Vom Apotheker zum Anführer der türkischen Opposition
Autor: Mirjam Schmitt, dpa
, Dienstag, 21. Juli 2026
Er wurde als Chef der größten Oppositionspartei CHP abgesetzt, viele Weggefährten sind in Haft. Nun gründet Özgür Özel eine neue Partei. Kann er damit Erfolg haben?
Oppositionspolitiker Özgür Özel klettert auf einen Wasserwerfer und reckt die Faust in die Höhe: Die Szene aus der türkischen Hauptstadt Ankara im Mai ist inzwischen ikonisch geworden und Symbol für den Widerstand gegen die Regierung unter Präsident Recep Tayyip Erdogan.

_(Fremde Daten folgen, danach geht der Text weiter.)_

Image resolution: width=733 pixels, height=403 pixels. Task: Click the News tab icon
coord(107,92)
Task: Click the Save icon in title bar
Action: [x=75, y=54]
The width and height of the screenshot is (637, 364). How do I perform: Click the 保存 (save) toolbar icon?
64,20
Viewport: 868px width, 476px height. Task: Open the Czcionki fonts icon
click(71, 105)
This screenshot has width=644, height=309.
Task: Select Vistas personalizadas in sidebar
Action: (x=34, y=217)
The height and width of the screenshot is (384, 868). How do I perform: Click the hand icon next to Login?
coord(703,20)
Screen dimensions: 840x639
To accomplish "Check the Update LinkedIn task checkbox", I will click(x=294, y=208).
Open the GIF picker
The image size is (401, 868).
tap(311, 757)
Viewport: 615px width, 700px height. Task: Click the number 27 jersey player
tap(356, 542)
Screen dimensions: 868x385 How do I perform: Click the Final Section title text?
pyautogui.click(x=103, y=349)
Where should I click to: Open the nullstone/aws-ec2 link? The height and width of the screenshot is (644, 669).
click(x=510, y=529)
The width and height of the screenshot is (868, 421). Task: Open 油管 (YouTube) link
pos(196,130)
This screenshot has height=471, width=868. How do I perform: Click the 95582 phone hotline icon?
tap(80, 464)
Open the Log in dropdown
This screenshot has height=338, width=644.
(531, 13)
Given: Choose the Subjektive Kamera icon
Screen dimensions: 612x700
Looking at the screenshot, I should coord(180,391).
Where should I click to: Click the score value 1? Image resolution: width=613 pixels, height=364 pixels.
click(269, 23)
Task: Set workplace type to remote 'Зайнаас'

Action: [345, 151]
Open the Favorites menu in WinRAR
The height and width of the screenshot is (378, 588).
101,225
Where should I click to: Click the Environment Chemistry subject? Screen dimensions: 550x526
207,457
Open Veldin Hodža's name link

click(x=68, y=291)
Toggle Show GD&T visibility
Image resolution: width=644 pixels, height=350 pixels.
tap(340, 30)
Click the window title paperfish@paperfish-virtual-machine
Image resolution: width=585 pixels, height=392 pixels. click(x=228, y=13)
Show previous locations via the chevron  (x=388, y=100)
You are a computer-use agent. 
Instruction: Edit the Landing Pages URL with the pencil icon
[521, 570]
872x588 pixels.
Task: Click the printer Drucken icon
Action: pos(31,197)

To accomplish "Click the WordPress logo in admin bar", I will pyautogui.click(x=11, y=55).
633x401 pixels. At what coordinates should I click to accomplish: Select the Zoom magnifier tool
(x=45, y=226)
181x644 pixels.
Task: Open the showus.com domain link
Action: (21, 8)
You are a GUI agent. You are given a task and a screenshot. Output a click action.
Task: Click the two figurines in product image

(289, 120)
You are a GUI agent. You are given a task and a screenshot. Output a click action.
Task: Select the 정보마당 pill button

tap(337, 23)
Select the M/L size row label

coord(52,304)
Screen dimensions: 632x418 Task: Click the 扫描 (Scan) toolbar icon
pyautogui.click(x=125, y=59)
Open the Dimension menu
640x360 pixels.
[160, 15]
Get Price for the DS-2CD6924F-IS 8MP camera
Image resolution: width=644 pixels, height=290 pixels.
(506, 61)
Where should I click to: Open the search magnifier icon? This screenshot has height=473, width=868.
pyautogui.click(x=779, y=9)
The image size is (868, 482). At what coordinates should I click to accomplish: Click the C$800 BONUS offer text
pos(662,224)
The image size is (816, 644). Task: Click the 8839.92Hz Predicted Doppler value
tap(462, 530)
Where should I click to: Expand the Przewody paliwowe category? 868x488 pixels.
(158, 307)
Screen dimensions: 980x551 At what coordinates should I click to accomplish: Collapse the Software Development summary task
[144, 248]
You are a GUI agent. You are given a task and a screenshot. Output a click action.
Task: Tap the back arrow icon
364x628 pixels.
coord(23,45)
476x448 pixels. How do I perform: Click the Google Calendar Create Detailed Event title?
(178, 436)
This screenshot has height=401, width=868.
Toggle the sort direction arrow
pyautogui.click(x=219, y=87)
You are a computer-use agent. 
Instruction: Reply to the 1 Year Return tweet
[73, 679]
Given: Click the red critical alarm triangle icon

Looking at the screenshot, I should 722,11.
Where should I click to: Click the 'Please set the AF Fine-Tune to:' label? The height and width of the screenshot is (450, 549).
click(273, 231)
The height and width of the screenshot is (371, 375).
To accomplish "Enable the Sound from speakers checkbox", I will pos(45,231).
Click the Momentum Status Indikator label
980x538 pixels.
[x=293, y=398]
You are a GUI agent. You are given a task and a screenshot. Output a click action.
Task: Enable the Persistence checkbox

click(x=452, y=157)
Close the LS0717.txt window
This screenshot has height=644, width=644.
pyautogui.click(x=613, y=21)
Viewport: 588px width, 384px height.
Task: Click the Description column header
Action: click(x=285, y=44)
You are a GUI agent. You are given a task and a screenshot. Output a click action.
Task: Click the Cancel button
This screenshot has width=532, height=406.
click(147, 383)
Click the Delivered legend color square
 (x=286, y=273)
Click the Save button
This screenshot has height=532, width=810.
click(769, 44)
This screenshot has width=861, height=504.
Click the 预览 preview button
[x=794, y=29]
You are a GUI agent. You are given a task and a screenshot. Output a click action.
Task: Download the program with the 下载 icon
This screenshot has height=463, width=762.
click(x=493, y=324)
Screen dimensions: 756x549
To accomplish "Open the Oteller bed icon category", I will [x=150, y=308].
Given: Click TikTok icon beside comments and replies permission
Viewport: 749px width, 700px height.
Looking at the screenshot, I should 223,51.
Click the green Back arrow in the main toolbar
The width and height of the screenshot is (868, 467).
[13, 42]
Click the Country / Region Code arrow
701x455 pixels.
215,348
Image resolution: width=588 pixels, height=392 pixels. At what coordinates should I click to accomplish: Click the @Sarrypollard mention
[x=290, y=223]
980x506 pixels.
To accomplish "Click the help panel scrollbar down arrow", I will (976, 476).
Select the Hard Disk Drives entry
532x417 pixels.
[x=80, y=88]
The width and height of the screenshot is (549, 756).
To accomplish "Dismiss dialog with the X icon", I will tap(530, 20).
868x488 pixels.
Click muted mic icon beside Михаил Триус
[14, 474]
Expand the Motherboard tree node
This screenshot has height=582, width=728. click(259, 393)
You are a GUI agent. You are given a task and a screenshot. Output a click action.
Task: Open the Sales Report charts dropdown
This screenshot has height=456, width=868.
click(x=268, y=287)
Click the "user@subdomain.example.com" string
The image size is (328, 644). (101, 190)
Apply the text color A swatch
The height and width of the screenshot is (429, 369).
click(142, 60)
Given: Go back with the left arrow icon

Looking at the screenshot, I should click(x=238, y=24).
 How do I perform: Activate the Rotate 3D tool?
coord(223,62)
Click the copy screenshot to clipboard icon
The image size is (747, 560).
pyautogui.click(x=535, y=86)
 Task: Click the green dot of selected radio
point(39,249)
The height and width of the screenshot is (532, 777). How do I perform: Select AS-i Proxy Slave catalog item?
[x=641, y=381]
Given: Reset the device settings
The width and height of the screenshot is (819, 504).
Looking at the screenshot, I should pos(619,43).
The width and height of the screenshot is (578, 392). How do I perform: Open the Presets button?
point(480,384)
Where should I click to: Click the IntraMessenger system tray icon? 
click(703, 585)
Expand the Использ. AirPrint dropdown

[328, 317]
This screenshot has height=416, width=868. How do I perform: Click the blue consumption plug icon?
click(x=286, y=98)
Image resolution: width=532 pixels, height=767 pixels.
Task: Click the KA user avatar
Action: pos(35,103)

Kurz zuvor hatte die Polizei die Zentrale der größten Oppositionspartei CHP mit Tränengas gestürmt, wo sich Özel verbarrikadierte. Er protestierte damit gegen seine gerichtliche Absetzung als CHP-Chef. Anschließend lief er im strömenden Regen durch Ankara – Tausende folgten ihm. Der Sturm auf die Zentrale der CHP – Gründungspartei des Landes – hatte viele wütend gemacht. «Wir finden einen Weg oder wir schaffen einen», versprach Özel seinen Anhängern.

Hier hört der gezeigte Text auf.